This I Believe: Pineapple Belongs on Pizza

This I Believe: Pineapple Belongs on Pizza

Lilly Merritt

One summer day in Wilcox, when I was young and still wearing Cinderella dress-up clothes as casual everyday wear, my life changed forever. My mom and I walked into my grandad’s pizza shop on a dusty road in a town with nothing to do, where I proceeded to pull myself onto a chair, and was greeted by a fresh-baked pizza…topped with something I had never seen before. From that point on, pizza was never just tomato sauce and shredded cheese. It became a meal I looked forward to every Friday for “Pizza Night” at my dining room table.

I believe that pineapple was made for pizza. This love withholds valuable morals which accompany the belief that pizza is where pineapple belongs: standing for what you believe in;  being a leader, not a follower; and doing what makes you happiest despite the opinions of others.

Pizza and pineapple cater a tasteful combination between Brazilian and Italian cultures. The taste of juicy pineapple, tomato sauce, Italian cheeses, garlic, and oregano is one that only the most sophisticated tongues can appreciate. I would much prefer smelling an exotic blend of oven-baked fruit and cheese when I open an alluring grease-stained pizza box than one with mushrooms, olives, and ham.

When one ajars a pizza box, they are not just opening a cardboard platter, they are opening a delicate consolidation of cuisine history. When your nose takes its first smell, it is breathing in the anecdote of June 11, 1889, in which the noble Neapolitan pizza-maker,  Raffaele Esposito, created the first Pizza Margherita for Queen Margherita herself. When your lips taste the first bite, you are tasting a union of the United States first pizzeria, Lombardi’s, and the antiquity of Paraguay’s native fruit.
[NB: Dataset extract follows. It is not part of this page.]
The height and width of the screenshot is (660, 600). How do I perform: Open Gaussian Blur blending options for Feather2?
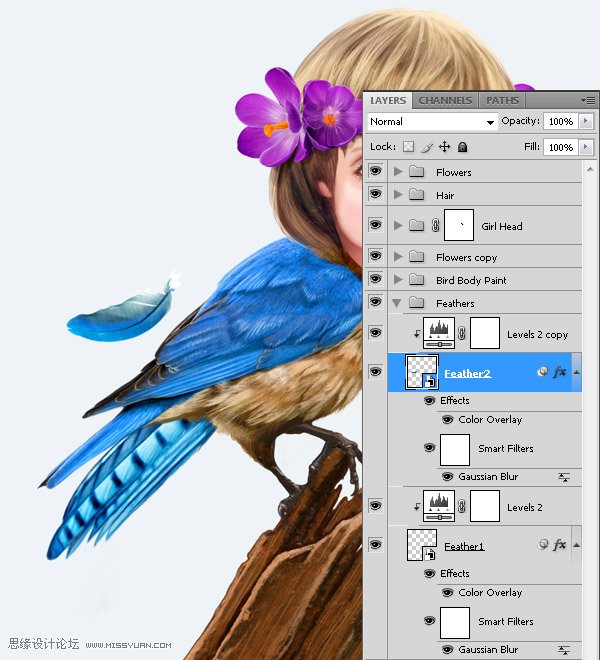[x=565, y=477]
I believe that shamelessly enjoying pineapple on my pizza has contributed to who I am as a unique individual. I believe in the roast sessions I face for my preferred pizza toppings. I believe in being an inconvenience on family pizza night and making my parents divide my sister’s pepperoni pizza into half-pepperoni and half-pineapple. I believe in the amused looks that I get across the counter when ordering at every pizza joint.

I believe in coming together for something greater than a divide between our selection of pizza toppings, and that is coming to together for the love for pizza. Despite my fancy for pineapple toppings, I cannot deny that every pizza was created equal.

I believe that pineapple pizza is the best comfort food, and that no matter how many girls break my heart, pineapple pizza never will. I am certain that a Neapolitan pizza will never give me the contentment that a pineapple pizza does while I am crying, writing essays I put off until the last minute or over the ending of Sweet Home Alabama.

I believe in justifying that because I put a fruit on my pizza, it is a healthy and wholesome meal, containing every food group on the food pyramid in eight delicious slices that may be eaten for breakfast, lunch, or dinner.

Pineapple was made for pizza, this I believe.